- [How to complete this task]
Please repeat the listing in its entirety, without any alteration.
----
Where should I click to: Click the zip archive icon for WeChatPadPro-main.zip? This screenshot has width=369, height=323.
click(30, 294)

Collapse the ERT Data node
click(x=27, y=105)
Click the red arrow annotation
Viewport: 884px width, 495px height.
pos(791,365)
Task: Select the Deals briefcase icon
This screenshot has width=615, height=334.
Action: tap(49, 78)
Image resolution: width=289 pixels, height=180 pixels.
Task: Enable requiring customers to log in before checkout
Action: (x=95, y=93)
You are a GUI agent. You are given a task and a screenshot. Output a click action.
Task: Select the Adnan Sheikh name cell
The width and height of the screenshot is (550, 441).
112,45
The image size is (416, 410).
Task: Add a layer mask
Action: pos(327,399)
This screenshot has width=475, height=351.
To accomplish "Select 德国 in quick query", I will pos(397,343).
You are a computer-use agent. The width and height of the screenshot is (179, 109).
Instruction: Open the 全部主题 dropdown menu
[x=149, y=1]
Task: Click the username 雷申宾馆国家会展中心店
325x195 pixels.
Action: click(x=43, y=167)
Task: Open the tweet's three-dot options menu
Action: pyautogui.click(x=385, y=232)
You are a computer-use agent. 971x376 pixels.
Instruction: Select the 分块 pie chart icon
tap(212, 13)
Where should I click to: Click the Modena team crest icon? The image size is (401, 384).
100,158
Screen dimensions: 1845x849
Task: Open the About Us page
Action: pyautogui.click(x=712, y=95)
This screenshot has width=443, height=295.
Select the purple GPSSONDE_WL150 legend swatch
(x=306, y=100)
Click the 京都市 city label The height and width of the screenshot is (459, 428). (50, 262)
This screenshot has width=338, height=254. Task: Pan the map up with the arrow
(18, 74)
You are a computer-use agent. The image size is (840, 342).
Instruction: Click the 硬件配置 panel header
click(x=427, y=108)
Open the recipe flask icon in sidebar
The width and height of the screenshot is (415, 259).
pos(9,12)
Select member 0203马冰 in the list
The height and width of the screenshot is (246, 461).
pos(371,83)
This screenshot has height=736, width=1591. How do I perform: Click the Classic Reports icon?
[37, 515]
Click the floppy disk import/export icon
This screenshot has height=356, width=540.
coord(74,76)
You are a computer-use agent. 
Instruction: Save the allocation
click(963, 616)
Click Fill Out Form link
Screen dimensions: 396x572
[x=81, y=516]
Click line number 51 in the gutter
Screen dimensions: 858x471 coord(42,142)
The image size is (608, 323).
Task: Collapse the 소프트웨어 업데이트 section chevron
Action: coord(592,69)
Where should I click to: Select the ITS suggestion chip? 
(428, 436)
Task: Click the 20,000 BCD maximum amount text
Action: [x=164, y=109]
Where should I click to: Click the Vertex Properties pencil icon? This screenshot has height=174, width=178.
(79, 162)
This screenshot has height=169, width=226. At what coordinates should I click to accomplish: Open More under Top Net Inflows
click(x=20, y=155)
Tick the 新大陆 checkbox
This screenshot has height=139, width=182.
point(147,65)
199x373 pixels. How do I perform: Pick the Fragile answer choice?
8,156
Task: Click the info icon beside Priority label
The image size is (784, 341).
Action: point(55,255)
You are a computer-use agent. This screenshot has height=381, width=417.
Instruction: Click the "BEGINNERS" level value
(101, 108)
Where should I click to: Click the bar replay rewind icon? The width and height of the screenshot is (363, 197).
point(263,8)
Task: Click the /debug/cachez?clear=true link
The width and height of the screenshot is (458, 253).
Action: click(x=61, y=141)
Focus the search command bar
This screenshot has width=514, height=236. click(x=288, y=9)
----
- [Answer to the problem]
Where should I click to: Click the zip archive icon for WeChatPadPro-main.zip? This screenshot has width=369, height=323.
click(30, 294)

Collapse the ERT Data node
click(x=27, y=105)
Click the red arrow annotation
Viewport: 884px width, 495px height.
pos(791,365)
Task: Select the Deals briefcase icon
This screenshot has width=615, height=334.
Action: tap(49, 78)
Image resolution: width=289 pixels, height=180 pixels.
Task: Enable requiring customers to log in before checkout
Action: (x=95, y=93)
You are a GUI agent. You are given a task and a screenshot. Output a click action.
Task: Select the Adnan Sheikh name cell
The width and height of the screenshot is (550, 441).
112,45
The image size is (416, 410).
Task: Add a layer mask
Action: pos(327,399)
This screenshot has width=475, height=351.
To accomplish "Select 德国 in quick query", I will pos(397,343).
You are a computer-use agent. The width and height of the screenshot is (179, 109).
Instruction: Open the 全部主题 dropdown menu
[x=149, y=1]
Task: Click the username 雷申宾馆国家会展中心店
325x195 pixels.
Action: click(x=43, y=167)
Task: Open the tweet's three-dot options menu
Action: pyautogui.click(x=385, y=232)
You are a computer-use agent. 971x376 pixels.
Instruction: Select the 分块 pie chart icon
tap(212, 13)
Where should I click to: Click the Modena team crest icon? The image size is (401, 384).
100,158
Screen dimensions: 1845x849
Task: Open the About Us page
Action: pyautogui.click(x=712, y=95)
This screenshot has width=443, height=295.
Select the purple GPSSONDE_WL150 legend swatch
(x=306, y=100)
Click the 京都市 city label The height and width of the screenshot is (459, 428). (50, 262)
This screenshot has width=338, height=254. Task: Pan the map up with the arrow
(18, 74)
You are a computer-use agent. The image size is (840, 342).
Instruction: Click the 硬件配置 panel header
click(x=427, y=108)
Open the recipe flask icon in sidebar
The width and height of the screenshot is (415, 259).
pos(9,12)
Select member 0203马冰 in the list
The height and width of the screenshot is (246, 461).
pos(371,83)
This screenshot has height=736, width=1591. How do I perform: Click the Classic Reports icon?
[37, 515]
Click the floppy disk import/export icon
This screenshot has height=356, width=540.
coord(74,76)
You are a computer-use agent. 
Instruction: Save the allocation
click(963, 616)
Click Fill Out Form link
Screen dimensions: 396x572
[x=81, y=516]
Click line number 51 in the gutter
Screen dimensions: 858x471 coord(42,142)
The image size is (608, 323).
Task: Collapse the 소프트웨어 업데이트 section chevron
Action: coord(592,69)
Where should I click to: Select the ITS suggestion chip? 
(428, 436)
Task: Click the 20,000 BCD maximum amount text
Action: [x=164, y=109]
Where should I click to: Click the Vertex Properties pencil icon? This screenshot has height=174, width=178.
(79, 162)
This screenshot has height=169, width=226. At what coordinates should I click to accomplish: Open More under Top Net Inflows
click(x=20, y=155)
Tick the 新大陆 checkbox
This screenshot has height=139, width=182.
point(147,65)
199x373 pixels. How do I perform: Pick the Fragile answer choice?
8,156
Task: Click the info icon beside Priority label
The image size is (784, 341).
Action: point(55,255)
You are a computer-use agent. This screenshot has height=381, width=417.
Instruction: Click the "BEGINNERS" level value
(101, 108)
Where should I click to: Click the bar replay rewind icon? The width and height of the screenshot is (363, 197).
point(263,8)
Task: Click the /debug/cachez?clear=true link
The width and height of the screenshot is (458, 253).
Action: click(x=61, y=141)
Focus the search command bar
This screenshot has width=514, height=236. click(x=288, y=9)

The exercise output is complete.